Yes, the invasion is complete, not of zombies, but teenage cell phones. Over 70% of kids 12-17 have cell phones today.
But just as with any powerful tool, cell phones must be used wisely. There are manners rules for adults, but there are specific things to consider in relation to teenage cell phone usage.
So, when discussing cell phone usage with your youngster remember these few extra magic guidelines.
It never hurts to remind them that please and thank you work wonders, even if just texted.
Remind them that cell phones are also recorders, and text messages can end up on Facebook.
What about their ring tone – is it appropriate, or just plain annoying.
If they are talking with their latest ‘bestest’ friend, and a call comes in, remind them that except in emergencies, the person in front of them is the important one. The same goes for texting while holding a face-to-face conversation.
Most schools will confiscate a cell phone if it rings in class, but it never hurts to reinforce that at home. Cell phones should never be used in classrooms, movie theaters, restaurants or places of respect such as churches and temples, or at events such as weddings and funerals.
It is a time of instant access – remind them not to look things up during a conversation, even if their phone is capable of that, and don’t forget the 10-foot rule- stand 10 feet from the nearest person when talking on the cell phone. We have all heard private conversations we wished we hadn’t.
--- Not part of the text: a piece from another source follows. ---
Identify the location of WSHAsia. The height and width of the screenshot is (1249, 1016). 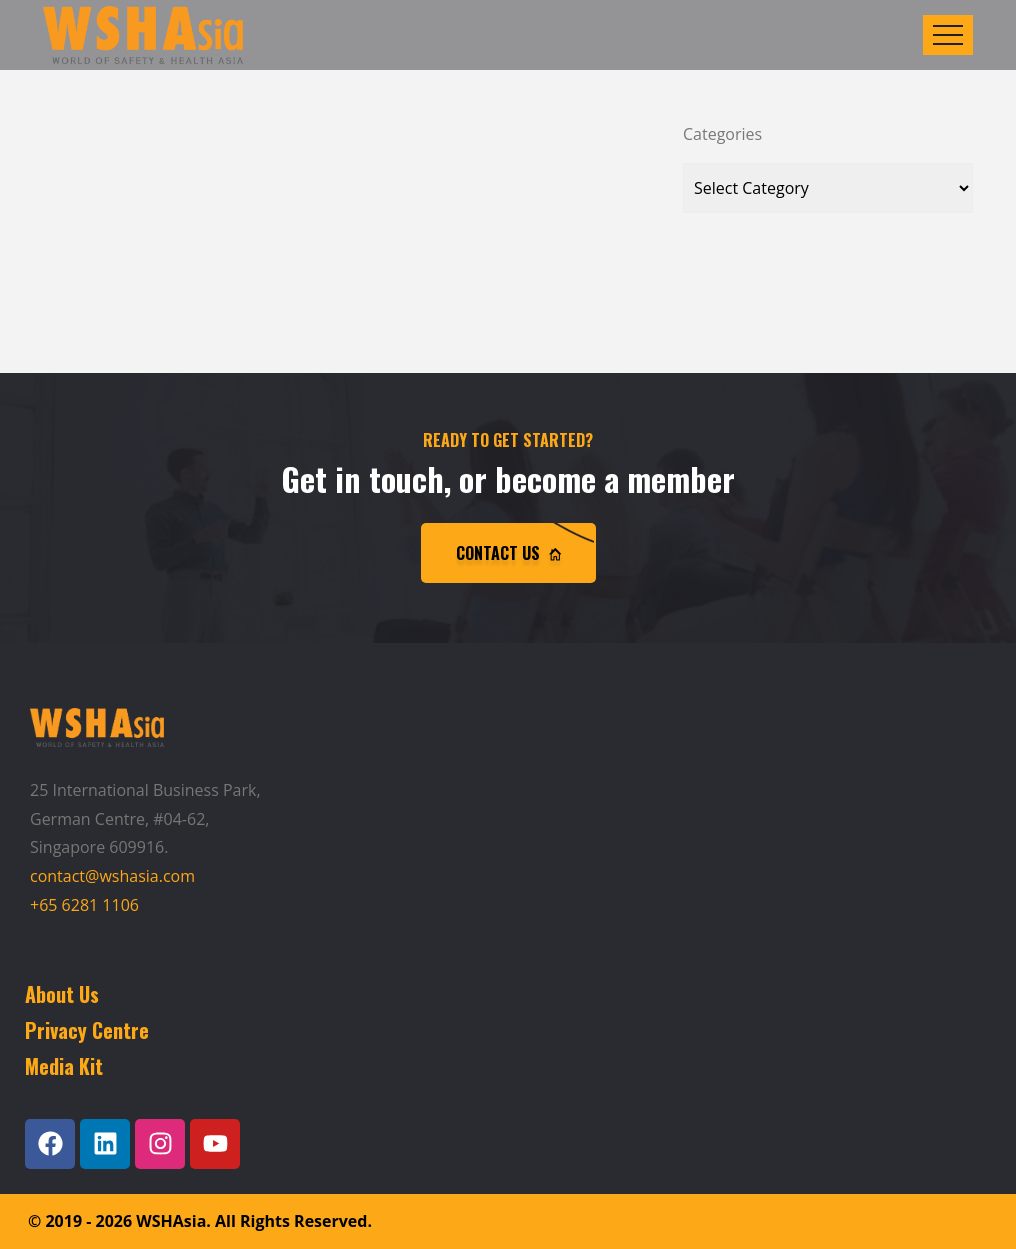
(171, 1221). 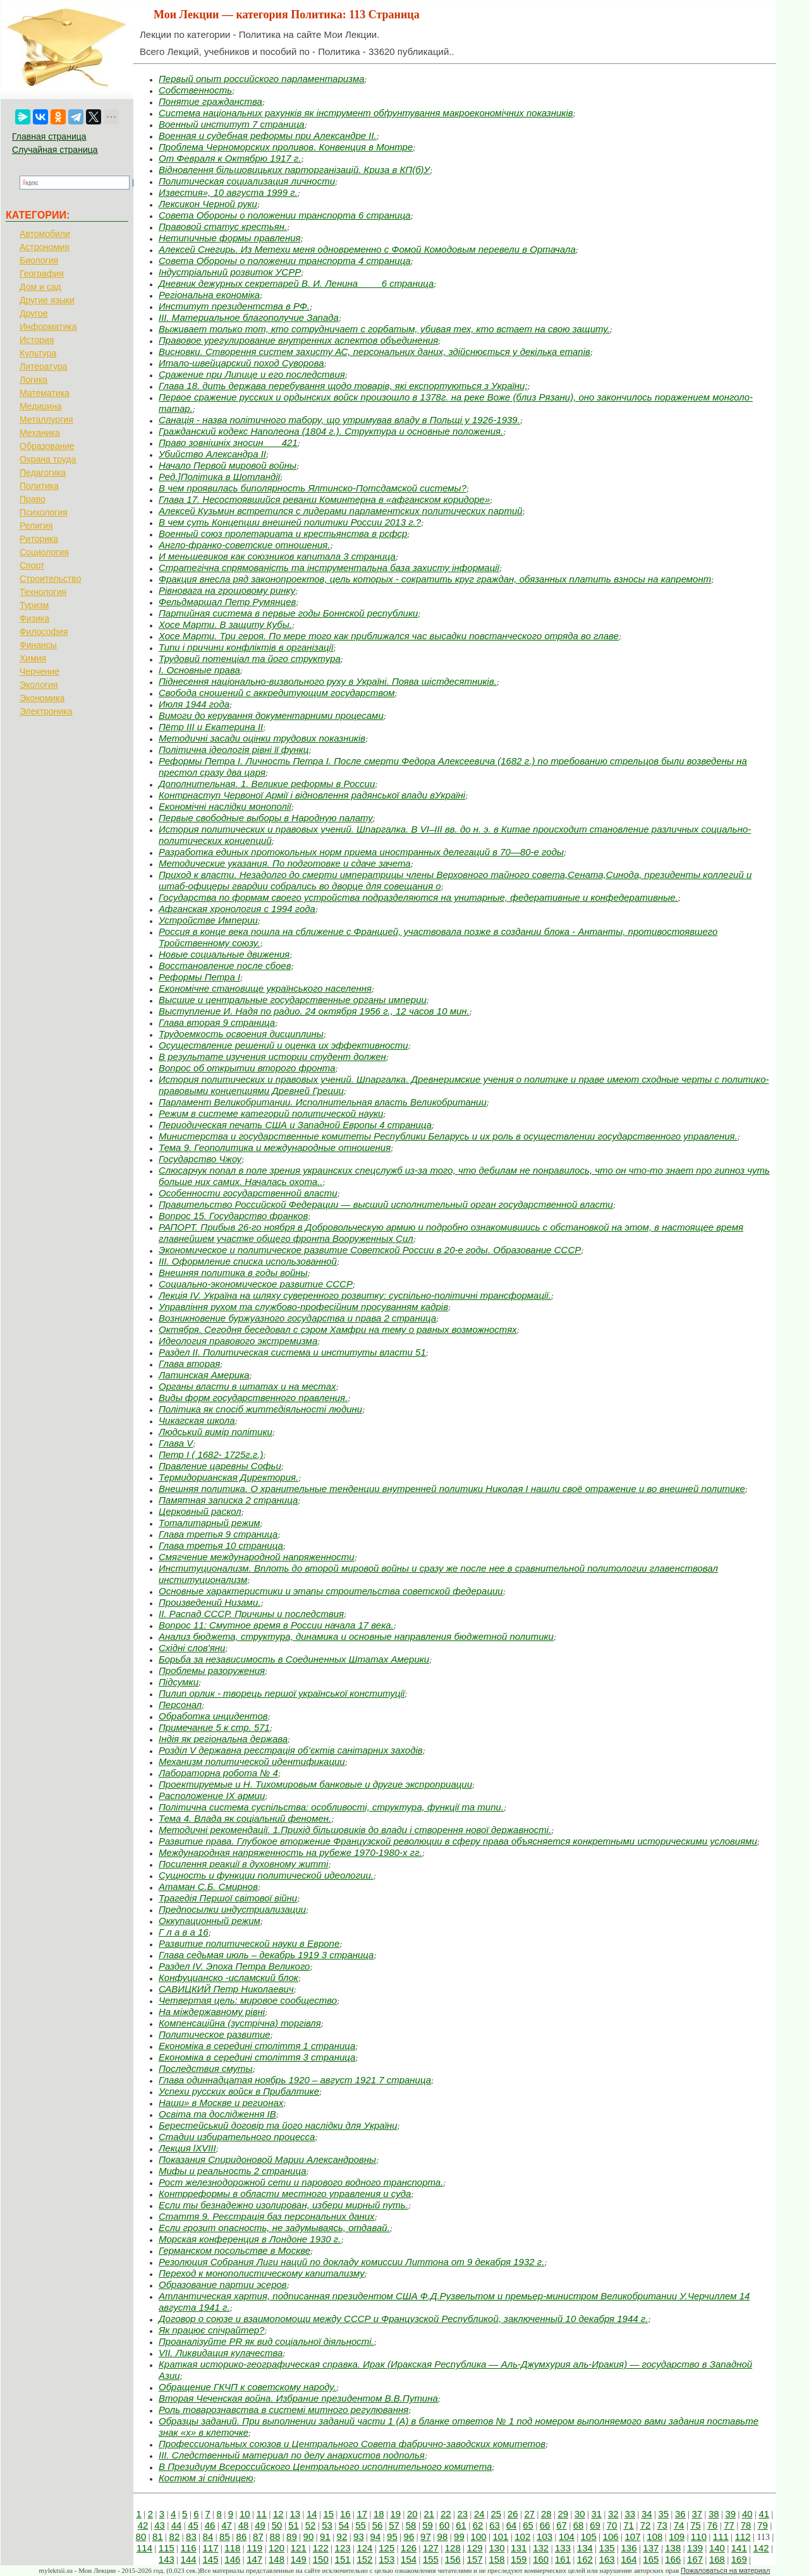 I want to click on Внешняя политика. О хранительные тенденции внутренней политики Николая I нашли своё отражение и во внешней политике, so click(x=452, y=1488).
Facebook tagging is an important one to remember. Even if you don’t tag photos, I bet your kids do. Remind them that when they take a photo with their cell phone and tag someone, they are showing the picture to all his or her Facebook friends. Tell them to always ask permission to tag, or not to tag unless they are clear it’s a picture that a mom or boss could see. Their cell phone is a powerful tool (one they might take for granted) so remind them of its safety value if they get stranded or in trouble. It is a privilege to have a phone not a right. And lastly, remind them that they should always take the call from the person paying the cell phone bill, especially if that is you.